The aim of my 12 in 12 Challenge is to tackle the unread books on my shelves by giving each month a theme and trying to read twelve books of the same type. I am pleased to say that I have managed to achieve this for January and my twelfth book is by Lindsey Davis and is the seventh in her Falco series – Time to Depart.
It helps if you have read some or all of the earlier books in this series before you get to this one. The books are set in Ancient Rome and Marcus Didius Falco is an informer employed by various people but most often the emperor for various tasks. In this book he rejoices with his friend Petro who has arranged the conviction of a well-known criminal and the book begins as the two of them watch him leave Rome – rich and powerful individuals are not executed or imprisoned but given time to depart Rome and forbidden ever to return.
With the departure of the last crime lord there seems to be another master criminal emerging so Falco gets involved in trying to find out who has committed a large robbery as well as being tasked to investigate the investigators. In addition, his niece disappears and he finds an abandoned baby in a skip he is using to renovate his new home.

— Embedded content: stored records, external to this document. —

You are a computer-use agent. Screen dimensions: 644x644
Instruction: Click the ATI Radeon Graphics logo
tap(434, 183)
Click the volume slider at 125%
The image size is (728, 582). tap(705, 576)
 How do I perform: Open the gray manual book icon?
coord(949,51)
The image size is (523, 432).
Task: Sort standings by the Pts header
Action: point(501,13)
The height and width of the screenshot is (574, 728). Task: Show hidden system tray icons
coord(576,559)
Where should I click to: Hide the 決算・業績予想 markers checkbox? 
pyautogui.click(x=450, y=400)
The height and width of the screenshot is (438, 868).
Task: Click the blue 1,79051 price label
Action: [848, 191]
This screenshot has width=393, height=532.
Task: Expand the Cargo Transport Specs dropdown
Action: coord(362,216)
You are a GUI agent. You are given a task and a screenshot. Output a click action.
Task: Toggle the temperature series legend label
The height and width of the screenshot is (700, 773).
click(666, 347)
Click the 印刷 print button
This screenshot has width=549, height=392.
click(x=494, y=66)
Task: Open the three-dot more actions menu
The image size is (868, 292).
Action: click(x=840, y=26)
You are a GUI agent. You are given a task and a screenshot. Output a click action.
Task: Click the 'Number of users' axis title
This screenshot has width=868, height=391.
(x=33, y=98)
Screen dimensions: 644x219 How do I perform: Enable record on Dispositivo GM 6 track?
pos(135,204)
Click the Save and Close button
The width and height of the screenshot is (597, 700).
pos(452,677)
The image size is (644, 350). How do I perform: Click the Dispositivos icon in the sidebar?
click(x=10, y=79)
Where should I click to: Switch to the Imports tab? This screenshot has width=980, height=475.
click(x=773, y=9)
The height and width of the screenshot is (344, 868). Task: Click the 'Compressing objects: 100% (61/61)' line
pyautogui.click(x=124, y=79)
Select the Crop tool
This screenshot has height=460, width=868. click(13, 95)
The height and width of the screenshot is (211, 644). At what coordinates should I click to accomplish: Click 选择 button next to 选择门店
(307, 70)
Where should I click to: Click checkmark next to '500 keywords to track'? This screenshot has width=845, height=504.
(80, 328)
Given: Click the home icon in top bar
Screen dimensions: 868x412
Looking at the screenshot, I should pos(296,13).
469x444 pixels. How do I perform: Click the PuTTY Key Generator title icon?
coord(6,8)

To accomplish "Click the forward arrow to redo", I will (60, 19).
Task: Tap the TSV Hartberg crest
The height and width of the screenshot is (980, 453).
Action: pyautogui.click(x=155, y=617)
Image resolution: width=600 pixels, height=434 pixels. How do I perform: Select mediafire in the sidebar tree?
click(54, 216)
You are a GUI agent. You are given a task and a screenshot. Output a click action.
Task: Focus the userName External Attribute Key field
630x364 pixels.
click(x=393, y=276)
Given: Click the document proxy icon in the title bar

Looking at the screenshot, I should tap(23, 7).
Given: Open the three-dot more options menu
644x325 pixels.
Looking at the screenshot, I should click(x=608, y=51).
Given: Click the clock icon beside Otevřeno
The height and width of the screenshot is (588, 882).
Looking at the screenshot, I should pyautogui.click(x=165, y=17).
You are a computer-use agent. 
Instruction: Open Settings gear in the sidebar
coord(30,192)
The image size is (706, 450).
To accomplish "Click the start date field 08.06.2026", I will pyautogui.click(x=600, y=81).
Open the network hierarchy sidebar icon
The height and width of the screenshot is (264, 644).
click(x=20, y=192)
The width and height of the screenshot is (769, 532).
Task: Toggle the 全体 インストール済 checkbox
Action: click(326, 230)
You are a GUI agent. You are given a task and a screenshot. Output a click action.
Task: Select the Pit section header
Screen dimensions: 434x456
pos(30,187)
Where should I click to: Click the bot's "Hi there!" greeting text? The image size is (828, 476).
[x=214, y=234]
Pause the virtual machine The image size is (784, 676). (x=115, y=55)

I cannot tell you how accurate the depiction of Ancient Rome is in these books but it feels real and the author really knows how to tell a compelling story. Falco is a delightfully seedy character who never quite achieves success, mainly because of his friends and family. Falco’s love is Helena, a senator’s daughter, who is a brilliantly depicted character in her independence and intelligence. One of the joys of these books is the love story between Falco and Helena which is touching and tender and which develops as the series progresses.
There is a lot of wry humour in the book but also an understanding of the desperate lives lived by the poor, powerless and slaves in Roman society. This story shows how vulnerable people and possessions are to those who prey on the less powerful and also how chillingly ruthless some people can be in pursuit of their own goals.
This is not one of the most memorable books in the series but it is enjoyable. The solution to the mystery is not particularly puzzling but you read these books to live a while with the characters and to live a little in a different time.
I really like reading crime novels and this has been one of the excellent reads I have enjoyed this month. I may get time to read one or two more crime novels before I move on to a different theme.